Write out, exactly and in full, the line where "Given: Click the blue filter icon" appears together with all lines that follow it in the entries below. Do not include pictures.

Saved entries:
[Start of Attachment]
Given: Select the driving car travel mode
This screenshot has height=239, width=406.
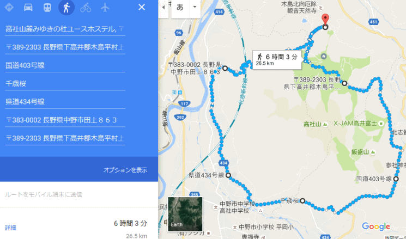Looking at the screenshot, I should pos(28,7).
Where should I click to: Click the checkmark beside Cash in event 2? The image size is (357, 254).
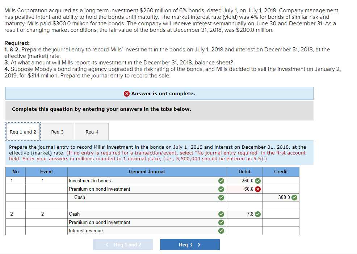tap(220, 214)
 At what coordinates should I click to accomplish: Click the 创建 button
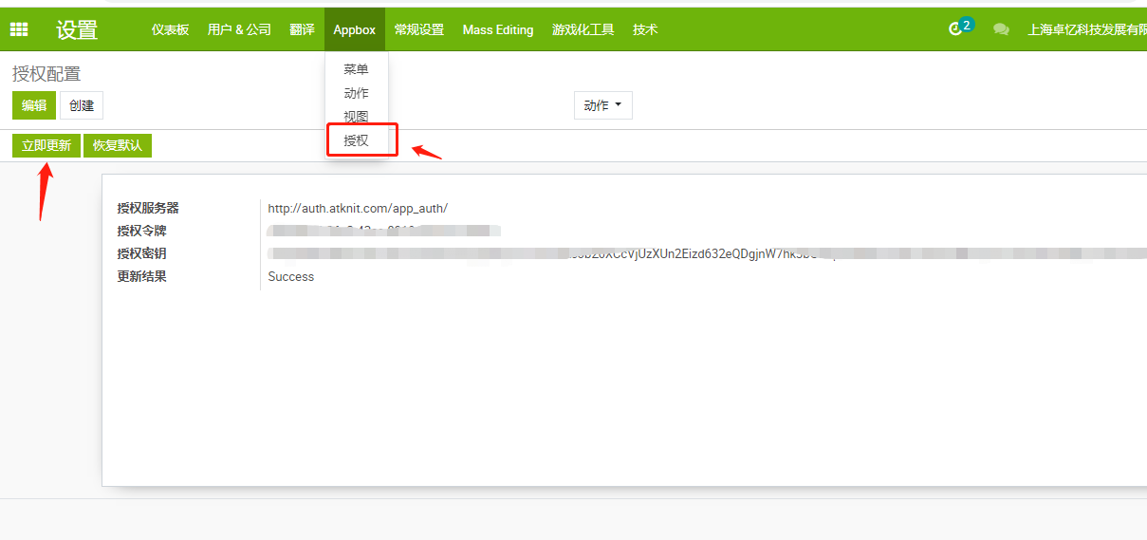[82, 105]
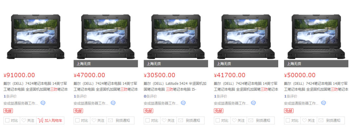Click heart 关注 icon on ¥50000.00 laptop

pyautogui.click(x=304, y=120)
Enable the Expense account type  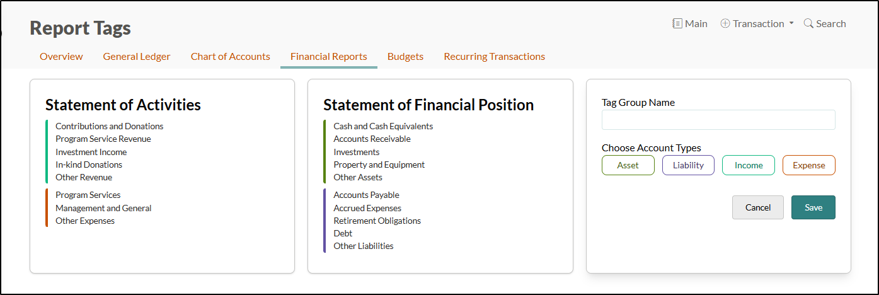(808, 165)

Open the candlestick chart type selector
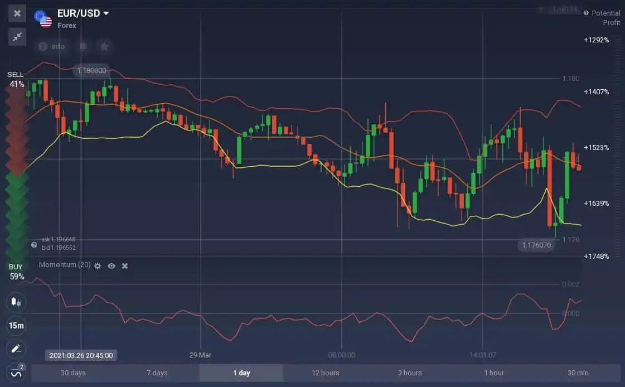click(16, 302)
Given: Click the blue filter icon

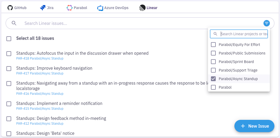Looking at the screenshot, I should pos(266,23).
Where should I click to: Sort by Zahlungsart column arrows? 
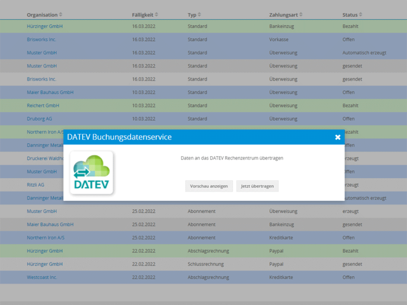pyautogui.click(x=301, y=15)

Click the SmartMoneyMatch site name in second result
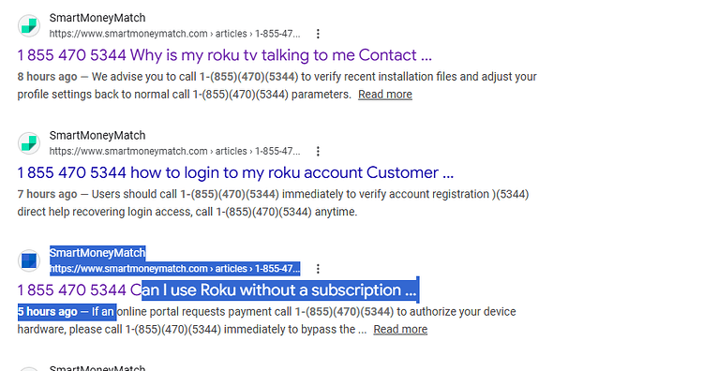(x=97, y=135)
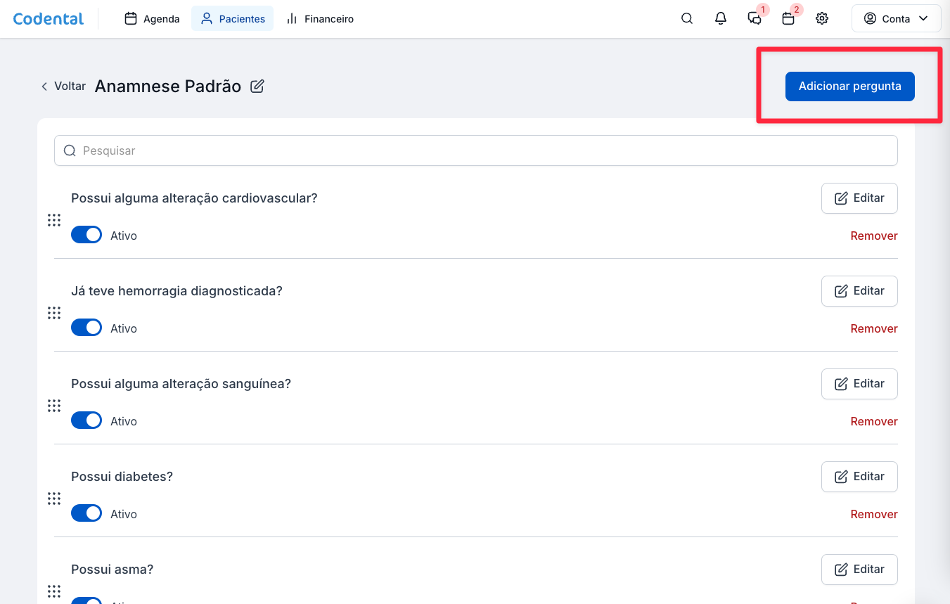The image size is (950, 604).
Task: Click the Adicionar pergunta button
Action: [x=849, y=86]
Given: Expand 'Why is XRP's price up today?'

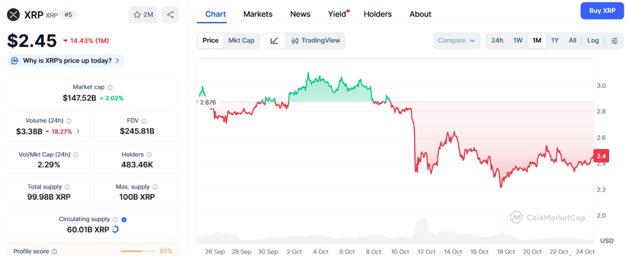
[End of Attachment]
ANSWER TO THE EXERCISE:
Given: Click the blue filter icon

Looking at the screenshot, I should pos(266,23).
Where should I click to: Sort by Zahlungsart column arrows? 
pyautogui.click(x=301, y=15)

Click the SmartMoneyMatch site name in second result
(x=97, y=135)
The image size is (950, 604).
Task: Click the Adicionar pergunta button
Action: [x=849, y=86]
Given: Expand 'Why is XRP's price up today?'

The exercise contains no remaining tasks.